Just as he suspected would happen, Tully's face turned about the same shade of red as a fire truck and he started to stammer and stutter out denials.

Moffitt chuckled, struck a pose and quietly butchered Shakespeare, "Me thinks the lad doth protest too much."

In the middle of the quiet laughter a whistle called their attention to Sgt. Troy, still perched, belly-down, on the top of the dune. He held up one finger, clenched his fist and made a come-hither gesture. Moffitt sighed and made his way to the top of the dune, sliding and slipping on the shifting sands and dropped down beside Troy, "What's brewing?"

"I don't know. Take a look, about 10 o'clock, low on the horizon." Troy handed over the binoculars and waiting for Moffitt's verdict.

Moffitt shifted to study the area in question, stared and finally shook his head. "I don't know what it is and no, I've never seen a dust formation like that anywhere or any time in my life."

Troy grunted and squinted into distance to try to catch that odd glimpse of reflected light that he caught above the horizon and then turned his attention back to the whirling storm. "What the hell is that thing?"

Moffitt was as puzzled as Troy. The closest thing that he could compare the swirling mass of wind and sand to was a waterspout, an unbelievably gigantic one at that, but since free water was almost non-existent in this part of the desert, that was impossible.

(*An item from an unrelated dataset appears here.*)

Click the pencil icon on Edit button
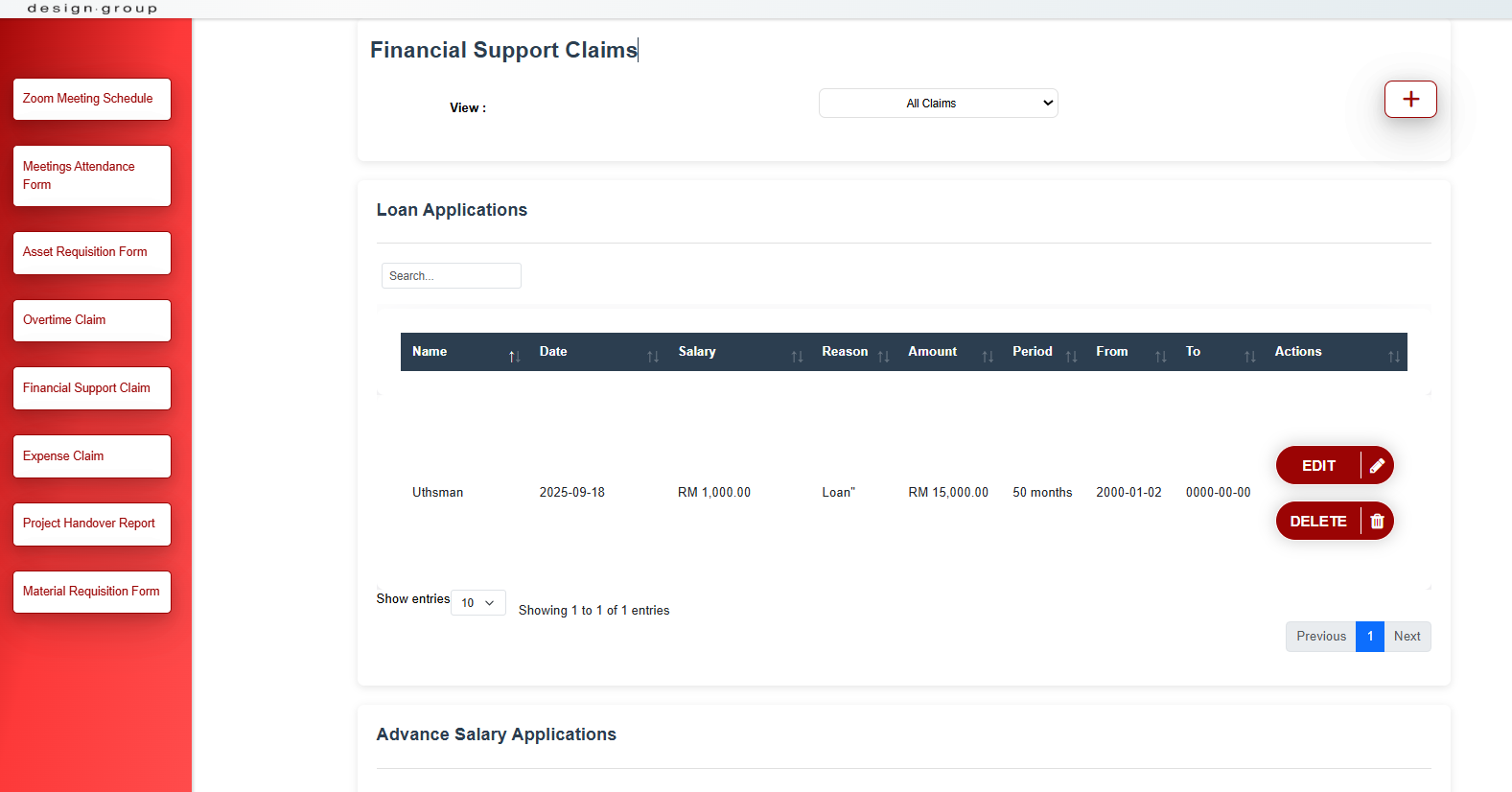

A shiver went down his spine as he watched the vortex meander across the horizon. It shifted from high to low, rose up, up and up and then turned short, and broad. And always, he could see the flying sand. There was an eeriness to the whole situation that made him want to jump in a jeep and race as far and as fast away from that "thing" as possible.

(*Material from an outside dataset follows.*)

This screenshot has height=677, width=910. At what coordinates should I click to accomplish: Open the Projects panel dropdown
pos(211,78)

Troy finally shook his head and glancing down the hill, gave the start up signal to Tully and Hitch. "I guess we better go and see what there is to see."

Moffitt grimaced, "Now why did I know you were going to say that?"

Troy grinned, "Because you keep low and evil company?"

"Isn't that the truth, old man."

Together they slid down the dune and ran to the rumbling jeeps. They settled into a slow, steady speed and with Moffitt and Troy manning the guns, headed out across the face of the North African Desert to investigate a force of Nature.